尤潤玲見自家男人這樣,悄悄湊近他邊上低語兩句。
劉海中不動聲色點頭,隨即擺手道:"你倆先回去吧,我在這兒歇會兒。"
柳芳韻喝完最後一口果汁起身,禮貌道:"謝劉師傅,這是我吃過最好的飯,果汁也特好喝。"
"客氣啥," 劉海中突然叮囑,"對了,把瓶子留下,別帶走。"
柳芳韻雖疑惑為啥不讓拿瓶子,但還是應了聲。
等兩個女人走後,劉海中哼著小曲摸出根華子叼上。
約莫十多分鐘,尤潤玲果然轉了回來了。
他立刻一把將人摟進懷裡,卻被她拍了下胳膊:"你輕點!"
"今兒可不是頭回,還不讓我痛快痛快?"
他倆在翻雲覆雨的時候,一雙眼睛偷偷看過來。
正是剛剛離開的柳芳韻!
原來尤潤玲和劉海中使眼色的經過,全被她看個正著。
自打劉海中神神秘秘地不斷使眼色,就讓她心生疑惑。
後來兩人回到廣播室,尤潤玲又找藉口出去,這就更讓柳芳韻疑惑了。
她悄悄跟上,然後就看到這一幕。
怪不得潤玲姐不願意說離婚的事,原來她跟劉師傅……
柳芳韻攥緊拳頭:「哼,讓我抓住小辮子了吧!以後你們有好吃的,休想瞞著我!」
她面紅耳赤地跑回廣播室,滿腦子都是兩人顛鸞倒鳳的場景。
「潤玲姐身材真好啊,那個…… 又大又白。」
低頭看看自己的,撇撇嘴:「現在是小了點,以後肯定能長大!」
兩刻鐘後,倉庫終於靜了下來。
一對男女渾身是汗,默不作聲地摟在一起,尤潤玲額頭抵在劉海中鎖骨上輕輕喘氣。
劉海中偏頭蹭了蹭她汗濕的發頂,啞聲問:"今兒咋樣?好受點不?"
他眼角笑紋里還沾著灰,卻盯著尤潤玲泛紅的耳垂不放。
尤潤玲的指尖在他後背劃拉兩下,忽然把臉埋得更深,聲音悶在他胸口:
"嗯...... 好多了。"
睫毛顫了顫,又悄聲補了句,"而且...... 後面特別舒服。"
劉海中頓時眼睛一亮,手指捏了捏她腰間的軟肉:"快說說啥感覺?"
嘴角咧得老高,露出後槽牙。
"哎呀 ——" 尤潤玲嗔怪地捶了他一下,臉頰紅得像熟透的蘋果,"這怎麼好意思說......"

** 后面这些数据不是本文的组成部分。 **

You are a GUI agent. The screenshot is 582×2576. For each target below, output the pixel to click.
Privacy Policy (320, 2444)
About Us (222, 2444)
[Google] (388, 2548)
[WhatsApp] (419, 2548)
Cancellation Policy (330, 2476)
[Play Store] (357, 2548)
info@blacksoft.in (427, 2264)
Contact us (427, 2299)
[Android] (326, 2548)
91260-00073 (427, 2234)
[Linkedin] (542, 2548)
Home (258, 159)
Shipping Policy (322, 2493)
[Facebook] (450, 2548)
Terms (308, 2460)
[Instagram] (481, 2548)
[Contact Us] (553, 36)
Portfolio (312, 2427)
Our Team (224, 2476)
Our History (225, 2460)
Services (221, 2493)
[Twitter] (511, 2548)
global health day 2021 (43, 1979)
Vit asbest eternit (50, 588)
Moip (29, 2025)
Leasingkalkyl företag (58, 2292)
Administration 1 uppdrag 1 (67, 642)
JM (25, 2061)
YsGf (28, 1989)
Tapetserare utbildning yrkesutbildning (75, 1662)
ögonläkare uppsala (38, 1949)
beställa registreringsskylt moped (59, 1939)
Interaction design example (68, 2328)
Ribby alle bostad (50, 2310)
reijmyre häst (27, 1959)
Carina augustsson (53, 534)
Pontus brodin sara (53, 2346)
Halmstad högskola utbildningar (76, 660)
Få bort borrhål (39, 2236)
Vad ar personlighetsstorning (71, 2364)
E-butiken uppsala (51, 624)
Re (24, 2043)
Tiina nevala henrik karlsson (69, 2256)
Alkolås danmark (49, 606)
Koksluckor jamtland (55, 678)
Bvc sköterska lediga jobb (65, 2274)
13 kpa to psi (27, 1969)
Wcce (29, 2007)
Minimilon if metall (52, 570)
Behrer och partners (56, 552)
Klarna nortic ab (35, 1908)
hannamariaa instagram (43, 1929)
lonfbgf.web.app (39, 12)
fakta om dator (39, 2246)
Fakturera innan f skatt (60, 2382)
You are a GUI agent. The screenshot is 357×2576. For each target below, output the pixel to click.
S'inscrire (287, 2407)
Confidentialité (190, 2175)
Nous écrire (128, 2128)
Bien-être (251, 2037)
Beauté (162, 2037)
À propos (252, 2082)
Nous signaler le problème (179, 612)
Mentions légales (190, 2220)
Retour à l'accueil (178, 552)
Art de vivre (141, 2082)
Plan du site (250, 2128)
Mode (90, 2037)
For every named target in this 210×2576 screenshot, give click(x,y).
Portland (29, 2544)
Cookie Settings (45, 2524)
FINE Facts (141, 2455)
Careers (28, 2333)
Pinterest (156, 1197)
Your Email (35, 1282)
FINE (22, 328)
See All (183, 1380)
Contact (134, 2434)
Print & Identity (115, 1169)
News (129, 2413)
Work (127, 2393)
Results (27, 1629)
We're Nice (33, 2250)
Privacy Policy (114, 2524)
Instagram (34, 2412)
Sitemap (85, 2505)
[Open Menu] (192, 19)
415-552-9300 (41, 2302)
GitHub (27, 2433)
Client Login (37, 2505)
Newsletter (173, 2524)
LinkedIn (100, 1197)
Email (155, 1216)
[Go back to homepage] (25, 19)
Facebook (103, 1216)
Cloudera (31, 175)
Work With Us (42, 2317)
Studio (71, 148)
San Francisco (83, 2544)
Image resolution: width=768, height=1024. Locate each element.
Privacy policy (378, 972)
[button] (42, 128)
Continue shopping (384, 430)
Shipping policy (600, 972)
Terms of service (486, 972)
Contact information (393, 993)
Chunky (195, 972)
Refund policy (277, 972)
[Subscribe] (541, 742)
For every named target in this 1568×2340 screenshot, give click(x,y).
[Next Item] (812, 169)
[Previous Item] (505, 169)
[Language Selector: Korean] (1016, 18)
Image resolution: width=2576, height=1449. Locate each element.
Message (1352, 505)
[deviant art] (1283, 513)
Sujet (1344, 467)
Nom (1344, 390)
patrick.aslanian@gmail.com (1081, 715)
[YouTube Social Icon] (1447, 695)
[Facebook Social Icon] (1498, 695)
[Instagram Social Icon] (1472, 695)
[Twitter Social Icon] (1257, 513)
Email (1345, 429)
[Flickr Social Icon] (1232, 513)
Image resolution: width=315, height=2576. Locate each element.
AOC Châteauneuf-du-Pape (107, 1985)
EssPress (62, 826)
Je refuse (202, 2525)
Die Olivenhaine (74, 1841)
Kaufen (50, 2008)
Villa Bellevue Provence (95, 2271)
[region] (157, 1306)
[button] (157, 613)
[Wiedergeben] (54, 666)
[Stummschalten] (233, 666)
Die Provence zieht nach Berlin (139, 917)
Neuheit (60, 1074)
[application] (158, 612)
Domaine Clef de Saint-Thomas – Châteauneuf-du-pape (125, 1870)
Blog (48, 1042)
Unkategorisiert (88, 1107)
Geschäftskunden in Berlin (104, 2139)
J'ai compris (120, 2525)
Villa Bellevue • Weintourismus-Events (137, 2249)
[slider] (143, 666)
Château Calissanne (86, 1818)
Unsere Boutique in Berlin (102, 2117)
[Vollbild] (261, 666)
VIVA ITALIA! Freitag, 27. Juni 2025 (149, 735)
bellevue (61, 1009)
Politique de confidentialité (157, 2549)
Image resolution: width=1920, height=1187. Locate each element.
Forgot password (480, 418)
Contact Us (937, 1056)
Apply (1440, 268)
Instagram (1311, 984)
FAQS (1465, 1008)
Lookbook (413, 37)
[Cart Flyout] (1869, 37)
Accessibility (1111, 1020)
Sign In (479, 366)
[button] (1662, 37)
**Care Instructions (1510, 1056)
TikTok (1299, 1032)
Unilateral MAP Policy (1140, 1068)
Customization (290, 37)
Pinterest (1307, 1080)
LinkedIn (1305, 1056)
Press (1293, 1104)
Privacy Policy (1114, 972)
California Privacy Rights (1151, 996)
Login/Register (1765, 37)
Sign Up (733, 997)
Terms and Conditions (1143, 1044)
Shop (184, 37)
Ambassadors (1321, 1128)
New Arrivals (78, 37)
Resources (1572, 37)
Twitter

"說說嘛!" 劉海中晃了晃她肩膀,鼻尖蹭過她發燙的臉頰,"到底咋個舒服法?"
她絞著他汗濕的衣領,眼尾泛著水光偷瞄他:"就覺得輕飄飄的,像踩在棉花上...... 我也不知道咋形容嘛!"
說完猛地把臉埋進他肩窩,耳垂紅得快要滴血。